(Brief): Repeat the records below word for word, beginning at the line containing "Task: Open Buyer Messages chat button" and running through the end of the records. Leave the pictures out of your answer.

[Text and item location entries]
- - - - -

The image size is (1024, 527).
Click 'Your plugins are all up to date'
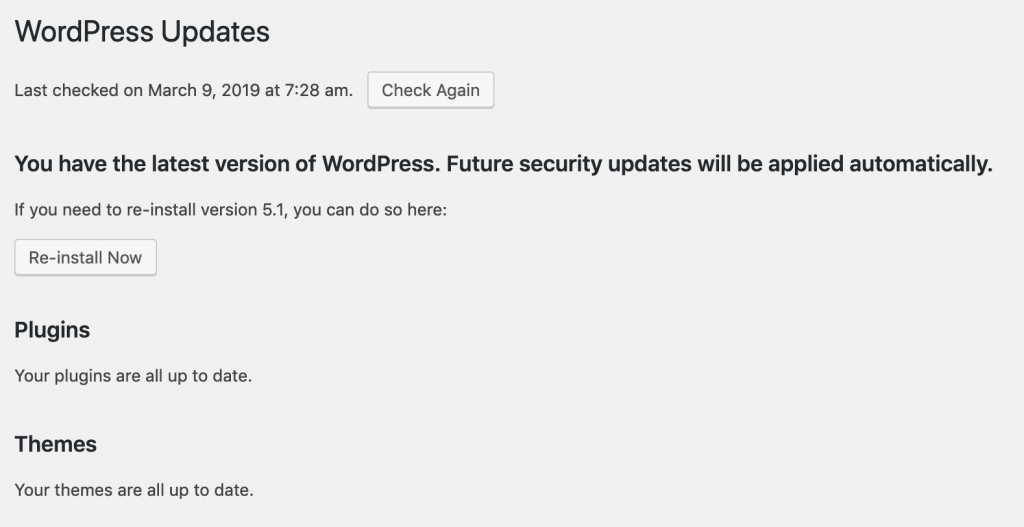[133, 376]
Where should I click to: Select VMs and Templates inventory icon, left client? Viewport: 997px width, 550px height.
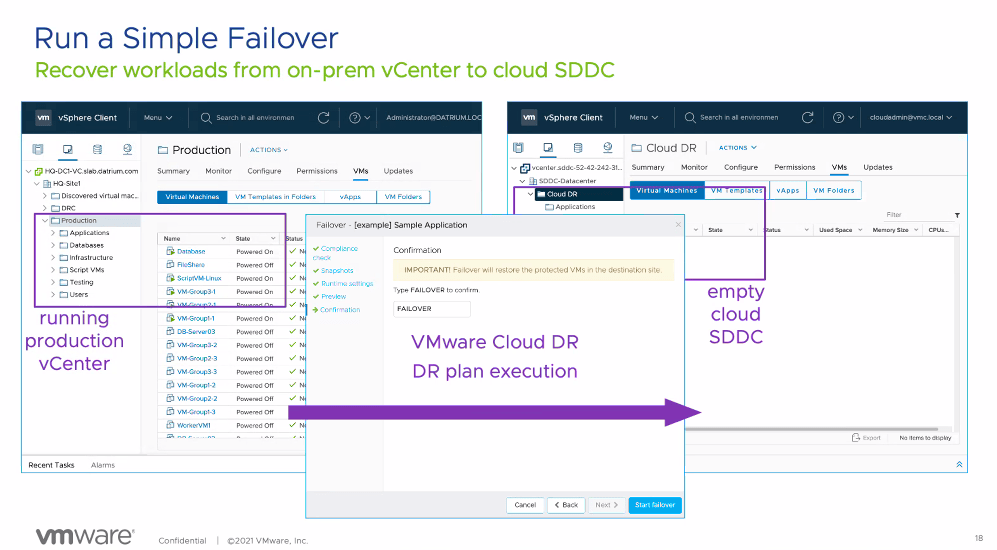point(68,150)
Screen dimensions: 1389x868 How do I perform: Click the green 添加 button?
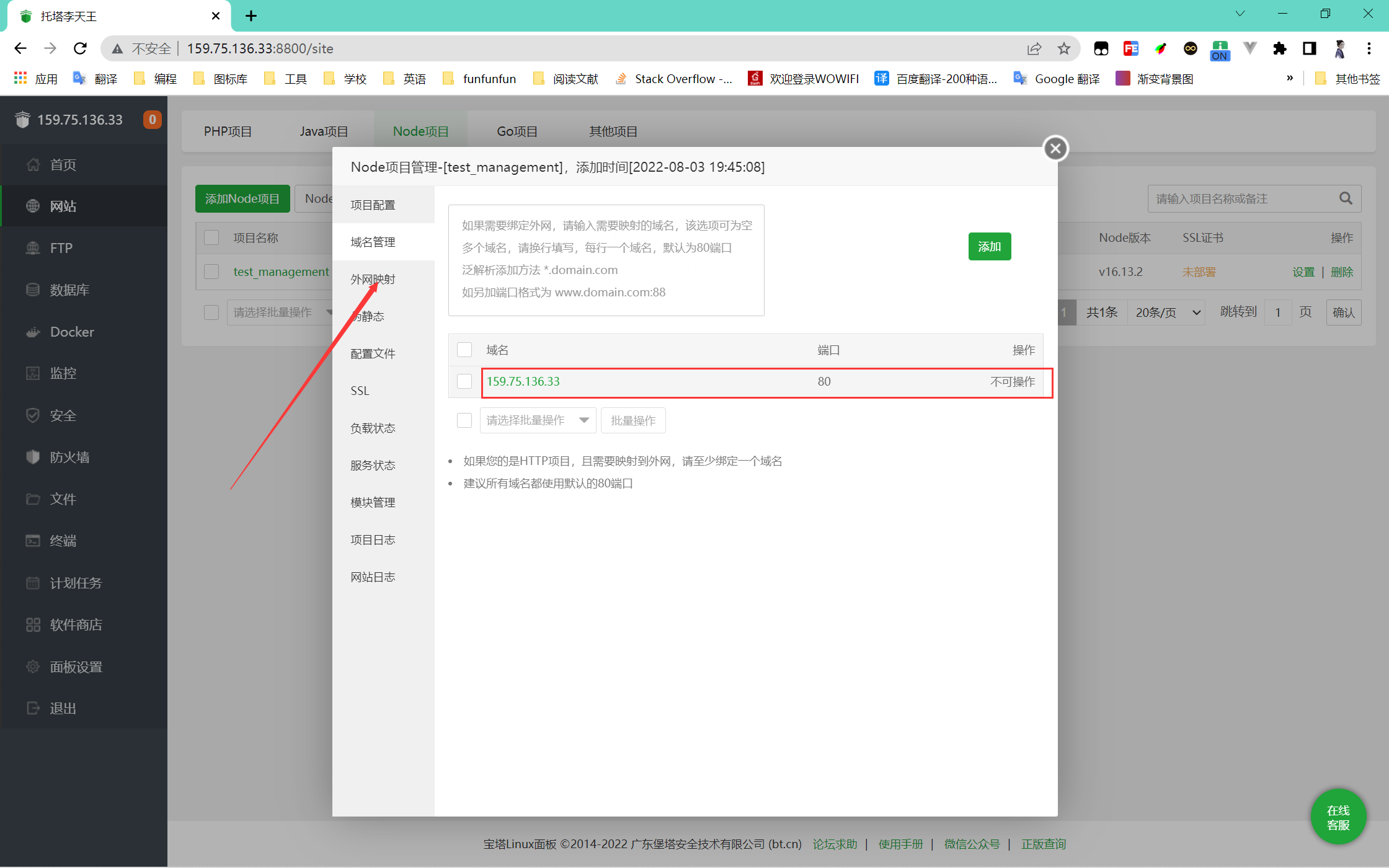tap(989, 247)
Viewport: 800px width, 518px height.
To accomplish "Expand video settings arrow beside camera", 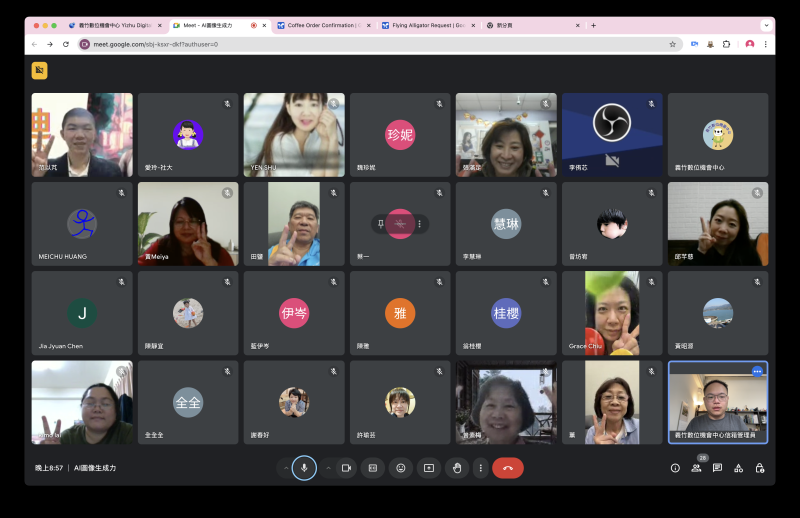I will (x=328, y=467).
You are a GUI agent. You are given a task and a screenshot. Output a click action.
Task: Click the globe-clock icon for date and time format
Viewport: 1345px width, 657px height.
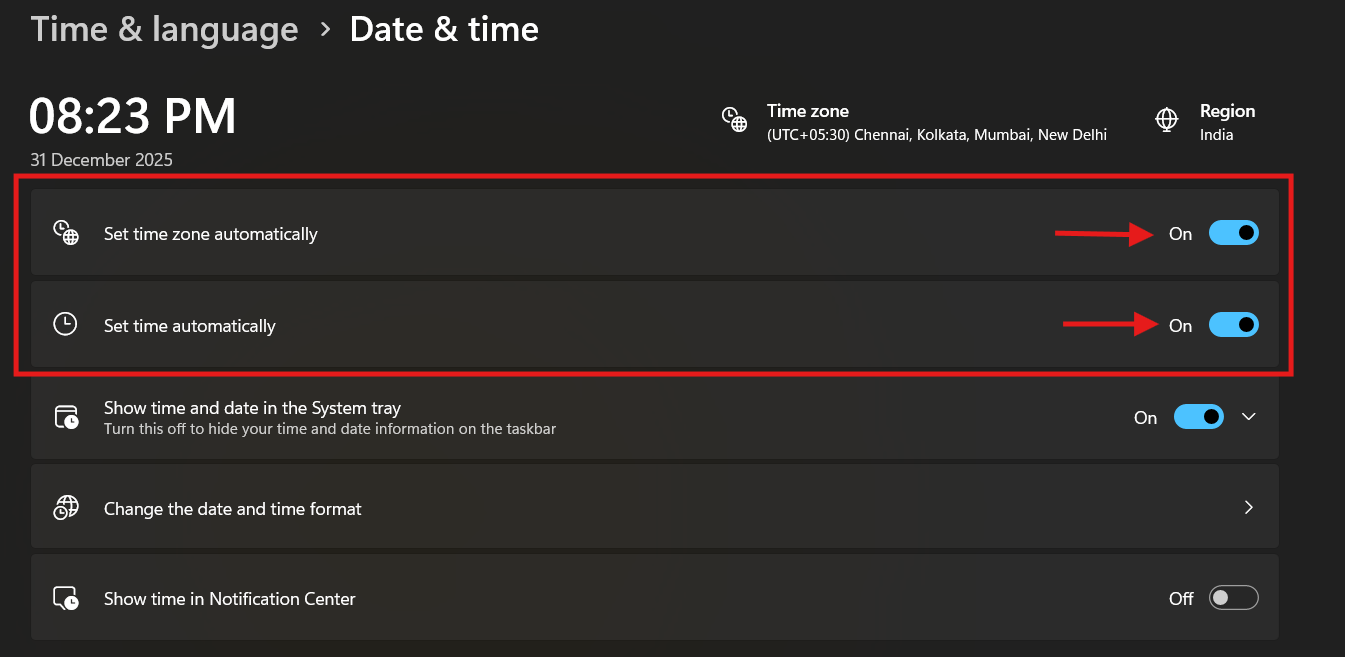coord(66,508)
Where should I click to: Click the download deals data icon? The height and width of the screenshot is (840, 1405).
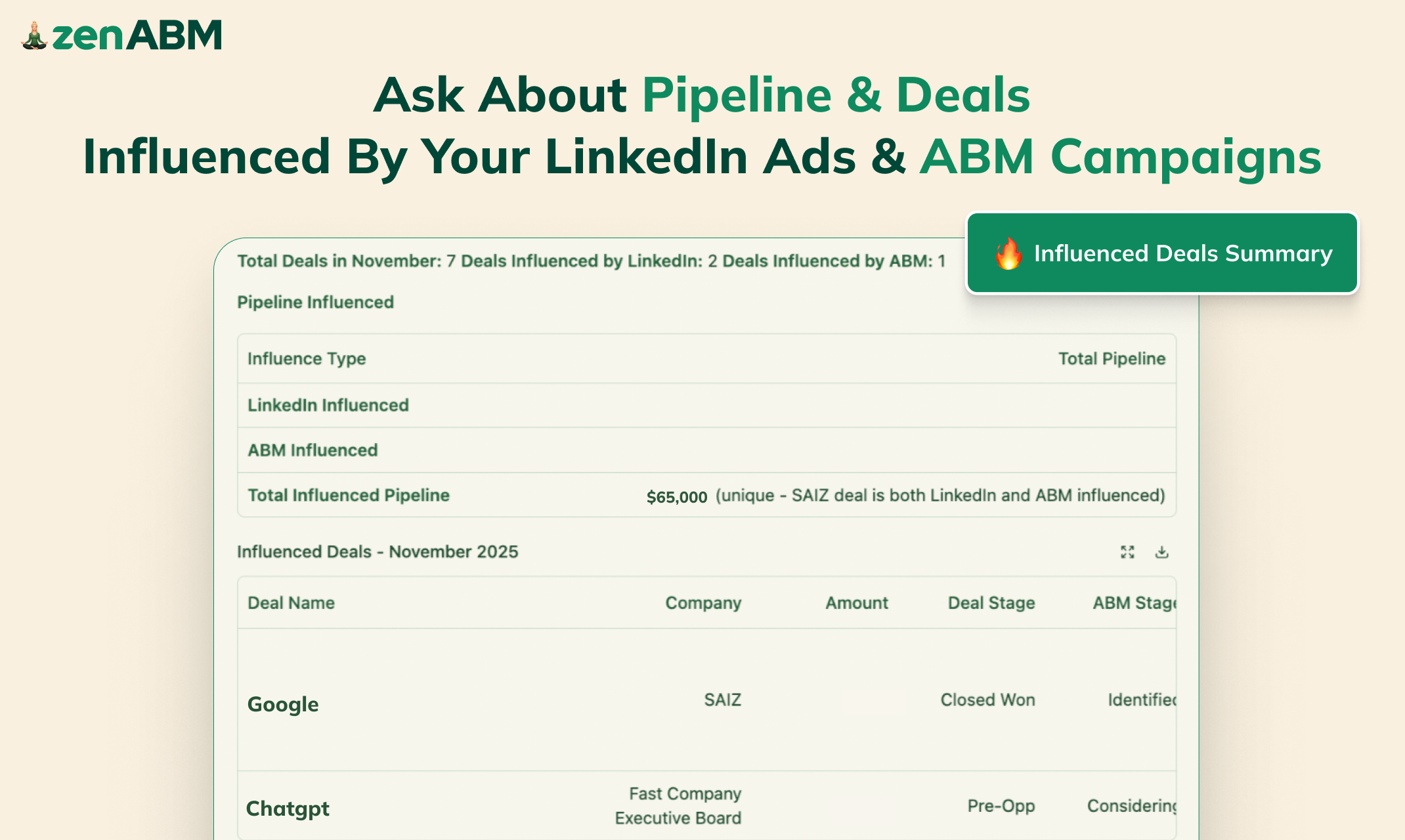click(1161, 552)
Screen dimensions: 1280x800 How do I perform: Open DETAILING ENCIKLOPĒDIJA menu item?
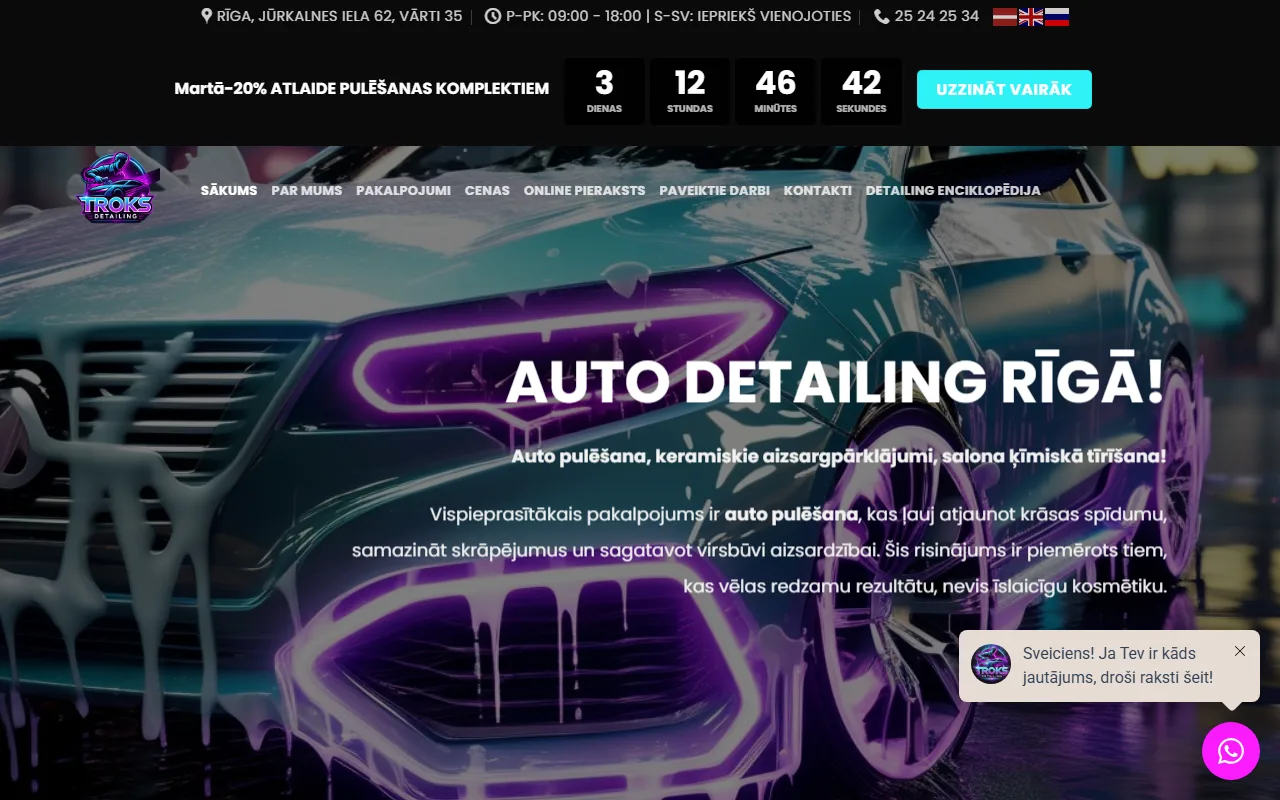coord(952,190)
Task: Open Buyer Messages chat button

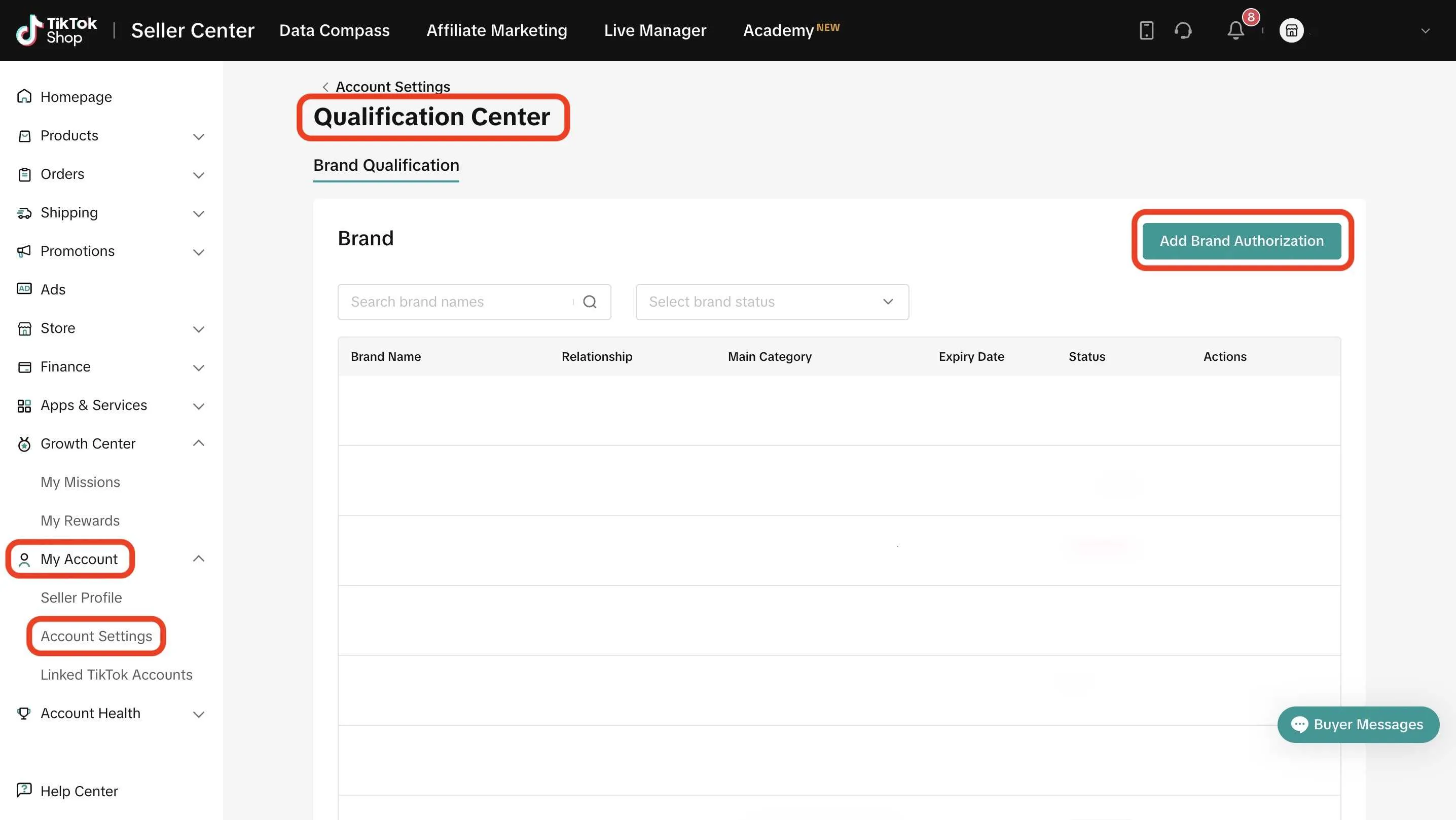Action: point(1358,725)
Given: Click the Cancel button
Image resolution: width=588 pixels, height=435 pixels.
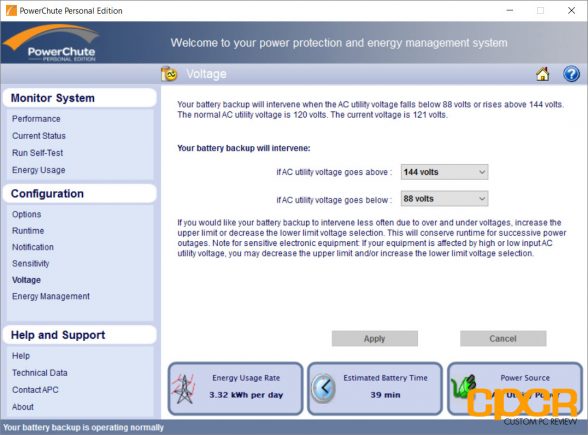Looking at the screenshot, I should [x=503, y=339].
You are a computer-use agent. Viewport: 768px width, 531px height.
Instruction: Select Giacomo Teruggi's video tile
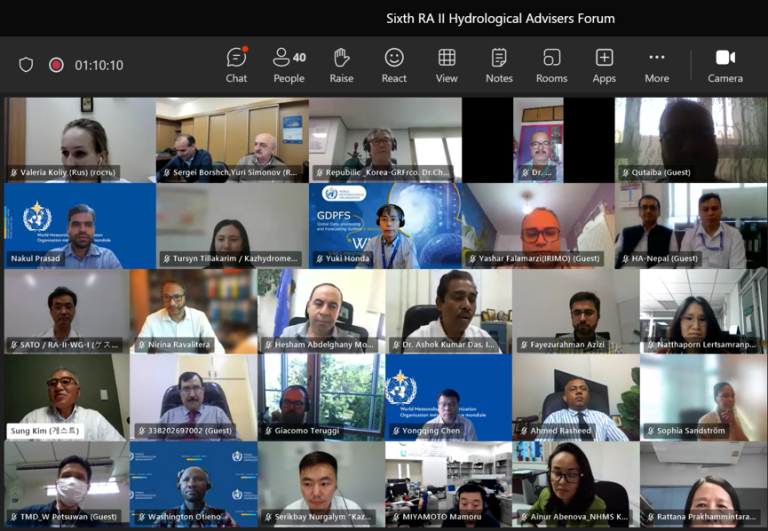click(321, 398)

- - - - -

(Answer to the task):
Task: Open Buyer Messages chat button

Action: point(1358,725)
Given: Click the Cancel button
Image resolution: width=588 pixels, height=435 pixels.
Looking at the screenshot, I should [x=503, y=339].
You are a computer-use agent. Viewport: 768px width, 531px height.
Instruction: Select Giacomo Teruggi's video tile
click(321, 398)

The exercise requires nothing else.